WHAT TO DO:
1: From the passage about the fire, copy the text starting at "Returning to the" and ending at "of every description.".
2: List every place that the passage about the fire says people came from as they moved toward the waterfront.
3: Write the next part of the passage about the fire, picking up after its last sentence.

PASSAGE TO READ:
----------------

Returning to the street I found the stampede from the fire just beginning. All of the refugees that had been scattered through the streets or stowed in churches and other institutions were moving toward the waterfront. Steadily augmenting this flow were those abandoning their homes in the path of the fire...It was now dark. The quay was already filled with tens of thousands of terrified refugees moving aimlessly between the customs house and the point, and still the steady stream of new arrivals continued, until the entire waterfront seemed one solid mass of humanity and baggage of every description.

----------------

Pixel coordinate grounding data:
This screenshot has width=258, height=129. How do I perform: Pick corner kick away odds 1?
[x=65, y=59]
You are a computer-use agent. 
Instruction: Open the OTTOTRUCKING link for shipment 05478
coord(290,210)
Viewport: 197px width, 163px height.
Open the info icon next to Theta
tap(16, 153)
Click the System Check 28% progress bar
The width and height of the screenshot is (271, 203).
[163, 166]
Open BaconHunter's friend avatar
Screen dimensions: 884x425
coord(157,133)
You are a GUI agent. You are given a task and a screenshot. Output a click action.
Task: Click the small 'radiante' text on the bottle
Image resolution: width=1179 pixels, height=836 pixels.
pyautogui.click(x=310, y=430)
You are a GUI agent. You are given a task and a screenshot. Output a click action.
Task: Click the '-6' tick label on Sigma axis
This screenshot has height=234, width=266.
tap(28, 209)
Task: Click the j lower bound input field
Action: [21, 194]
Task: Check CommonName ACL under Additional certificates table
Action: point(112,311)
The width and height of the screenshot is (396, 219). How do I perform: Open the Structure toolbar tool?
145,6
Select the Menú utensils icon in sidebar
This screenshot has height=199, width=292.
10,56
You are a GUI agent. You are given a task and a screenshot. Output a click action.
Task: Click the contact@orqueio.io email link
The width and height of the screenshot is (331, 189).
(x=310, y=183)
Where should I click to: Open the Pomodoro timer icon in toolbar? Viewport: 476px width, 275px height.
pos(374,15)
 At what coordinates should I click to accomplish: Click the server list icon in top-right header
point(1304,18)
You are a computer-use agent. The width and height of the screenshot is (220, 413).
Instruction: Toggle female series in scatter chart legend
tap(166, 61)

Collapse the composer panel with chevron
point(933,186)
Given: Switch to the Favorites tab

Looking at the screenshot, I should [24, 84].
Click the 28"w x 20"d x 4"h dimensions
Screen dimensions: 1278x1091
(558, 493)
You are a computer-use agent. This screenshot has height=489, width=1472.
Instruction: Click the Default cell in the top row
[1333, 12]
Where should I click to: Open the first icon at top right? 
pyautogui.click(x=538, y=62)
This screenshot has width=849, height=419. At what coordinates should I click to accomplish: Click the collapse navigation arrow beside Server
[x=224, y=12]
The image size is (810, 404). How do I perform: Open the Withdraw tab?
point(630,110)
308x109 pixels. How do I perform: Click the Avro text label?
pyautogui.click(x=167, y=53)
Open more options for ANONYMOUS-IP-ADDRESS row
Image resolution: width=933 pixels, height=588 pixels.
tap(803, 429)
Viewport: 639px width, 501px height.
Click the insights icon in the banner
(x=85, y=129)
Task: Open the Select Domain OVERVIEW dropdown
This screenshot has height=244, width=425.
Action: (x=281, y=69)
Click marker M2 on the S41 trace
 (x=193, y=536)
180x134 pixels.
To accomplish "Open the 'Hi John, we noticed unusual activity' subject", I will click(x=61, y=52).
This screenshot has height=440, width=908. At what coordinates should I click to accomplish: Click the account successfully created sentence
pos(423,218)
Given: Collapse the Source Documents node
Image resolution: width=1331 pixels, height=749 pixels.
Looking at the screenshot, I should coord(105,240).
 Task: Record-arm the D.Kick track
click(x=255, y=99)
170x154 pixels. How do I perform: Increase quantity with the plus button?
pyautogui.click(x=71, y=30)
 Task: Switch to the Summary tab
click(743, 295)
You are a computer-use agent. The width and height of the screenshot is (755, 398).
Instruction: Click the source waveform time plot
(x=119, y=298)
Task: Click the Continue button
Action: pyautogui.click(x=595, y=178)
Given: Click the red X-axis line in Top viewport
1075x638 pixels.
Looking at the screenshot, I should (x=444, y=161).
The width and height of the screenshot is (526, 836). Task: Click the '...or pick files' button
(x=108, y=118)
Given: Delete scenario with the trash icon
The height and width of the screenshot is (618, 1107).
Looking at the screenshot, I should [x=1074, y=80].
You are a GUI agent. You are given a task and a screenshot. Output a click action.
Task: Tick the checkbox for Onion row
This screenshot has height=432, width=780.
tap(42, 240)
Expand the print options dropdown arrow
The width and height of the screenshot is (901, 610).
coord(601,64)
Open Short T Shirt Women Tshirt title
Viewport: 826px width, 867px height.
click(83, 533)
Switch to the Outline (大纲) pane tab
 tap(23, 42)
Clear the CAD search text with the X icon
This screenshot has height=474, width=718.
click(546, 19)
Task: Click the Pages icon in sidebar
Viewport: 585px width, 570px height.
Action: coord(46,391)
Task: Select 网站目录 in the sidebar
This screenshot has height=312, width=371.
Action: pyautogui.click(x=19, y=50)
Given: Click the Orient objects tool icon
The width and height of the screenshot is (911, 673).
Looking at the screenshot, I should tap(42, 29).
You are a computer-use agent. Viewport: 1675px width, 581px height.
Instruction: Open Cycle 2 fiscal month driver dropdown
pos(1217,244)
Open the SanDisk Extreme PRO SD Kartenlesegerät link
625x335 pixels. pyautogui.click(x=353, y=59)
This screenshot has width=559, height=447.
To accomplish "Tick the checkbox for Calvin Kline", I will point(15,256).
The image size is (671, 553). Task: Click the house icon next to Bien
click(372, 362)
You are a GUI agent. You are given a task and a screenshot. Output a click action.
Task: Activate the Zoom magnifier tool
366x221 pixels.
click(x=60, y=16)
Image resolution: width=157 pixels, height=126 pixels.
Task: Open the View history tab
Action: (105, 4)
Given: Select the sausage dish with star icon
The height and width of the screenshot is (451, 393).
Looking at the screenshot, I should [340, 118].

----------------

ANSWERS GIVEN:
1:
Returning to the street I found the stampede from the fire just beginning. All of the refugees that had been scattered through the streets or stowed in churches and other institutions were moving toward the waterfront. Steadily augmenting this flow were those abandoning their homes in the path of the fire...It was now dark. The quay was already filled with tens of thousands of terrified refugees moving aimlessly between the customs house and the point, and still the steady stream of new arrivals continued, until the entire waterfront seemed one solid mass of humanity and baggage of every description.

2:
- the streets
- churches
- other institutions
- their homes in the path of the fire

3:
The heat from the fire was so intense that Hepburn was worried that the refugees would die as a result of it. The refugees' situation on the pier on the morning of 14 September was described by the British Lieutenant A. S. Merrill, who believed that the Turks had set the fire to keep the Greeks in a state of terror so as to facilitate their departure:

All morning the glow and then the flames of burning Smyrna could be seen. We arrived about an hour before dawn and the scene was indescribable. The entire city was ablaze and the harbor was light as day. Thousands of homeless refugees were surging back and forth on the blistering quay – panic stricken to the point of insanity. The heartrending shrieks of women and children were painful to hear. In a frenzy they would throw themselves into the water and some would reach the ship. To attempt to land a boat would have been disastrous. Several boats tried and were immediately stopped by the mad rush of a howling mob...The crowds along the quay beyond the fire were so thick and tried so desperately to close abreast the men-of-war anchorage that the masses in the stifling center could not escape except by sea. Fortunately there was a sea breeze and the quay wall never got hot enough to roast these unfortunate people alive, but the heat must have been terrific to have been felt in the ship 200 yards away. To add to the confusion, the packs belonging to these refugees – consisting mostly of carpets and clothing – caught fire, creating a chain of bonfires the length of the street.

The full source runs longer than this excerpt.